= Extract provided =

------------------------------------

Coder Social home page Coder Social logo

Comments (19)

jan-auer avatar jan-auer commented on June 18, 2024 1

Thank you, this in fact points out the problem: transfer-encoding: chunked. The sentry web container is not able to handle this, and we should not be creating such a request. We'll submit a bugfix for this, thank you for uncovering it. (Edit: #890).

The configuration option you're setting, _client: reqwest, is unstable and still being developed. I'm curious what @untitaker wanted to test with this. In the meanwhile, I would suggest to switch back to the regular client.

As this is likely an issue with the way the containers are being run or networking is set up, I would propose to move this issue to getsentry/onpremise. Any objections, @BYK?

from relay.

untitaker avatar untitaker commented on June 18, 2024

Can you try adding

http:
  _client: reqwest

to your config?

from relay.

mvaled avatar mvaled commented on June 18, 2024

@untitaker

Thanks for you response. After that change, things got bad turn:

2020-12-07T22:15:14Z [relay_server::actors::upstream] INFO: registering with upstream (http://web.sentry.svc:9190/)
2020-12-07T22:15:14Z [relay_server::actors::upstream] ERROR: authentication encountered error: upstream request returned error 400 Bad Request
  caused by: No valid json body
2020-12-07T22:15:31Z [relay_server::actors::upstream] INFO: registering with upstream (http://web.sentry.svc:9190/)

------------------------------------

= Information supplied =
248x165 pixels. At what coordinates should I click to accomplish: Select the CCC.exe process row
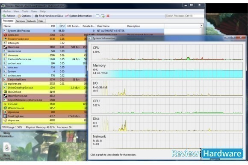44,104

------------------------------------

= Work to complete =
1. In the Sentry relay thread, what header does jan-auer name as the cause of the problem?
2. Please carry on the Sentry relay thread from its last line.
The data isn't needed for this.

= Written answers =
1. transfer-encoding: chunked

2.
2020-12-07T22:15:31Z [relay_server::actors::upstream] ERROR: authentication encountered error: upstream request returned error 400 Bad Request
  caused by: No valid json body

from relay.

untitaker avatar untitaker commented on June 18, 2024

Cool, that's worse. Do you have capability to inspect the response body of sentry to relay? I wonder why the request is invalid.

from relay.

untitaker avatar untitaker commented on June 18, 2024

Context: We intend to switch to reqwest as HTTP client (the option to switch back/forth is temporary), so I think it's wasted time to investigate bugs in the old client.

from relay.

mvaled avatar mvaled commented on June 18, 2024

Do you have capability to inspect the response body of sentry to relay?

Probably, but right now I have no clue. I would have to look the at the code to see if I could trap the request/response or put DEBUG=True in the webserver: Would it help?

Changing relay's logging level to DEBUG didn't helped much, though.

from relay.

mvaled avatar mvaled commented on June 18, 2024

I'm looking at the code of the upstream actor, and I noticed I've never spotted the info log at:

                log::info!("relay successfully registered with upstream");
                slf.auth_state = AuthState::Registered;
                slf.auth_backoff.reset();

But I've received events from clients, so... what's happening here? Am I missing something?

from relay.

mvaled avatar mvaled commented on June 18, 2024

Well I'm not getting events from clients right. I'm triggering events in some the applications and I don't see them appear in Sentry :*(.

Still the logs just show:

2020-12-08T00:17:19Z [relay_server::actors::upstream] INFO: registering with upstream (http://web.sentry.svc:9190/)
2020-12-08T00:17:19Z [relay_server::actors::upstream] ERROR: authentication encountered error: could not send request to upstream
  caused by: IO error: Connection reset by peer (os error 104)
  caused by: IO error: Connection reset by peer (os error 104)
  caused by: IO error: Connection reset by peer (os error 104)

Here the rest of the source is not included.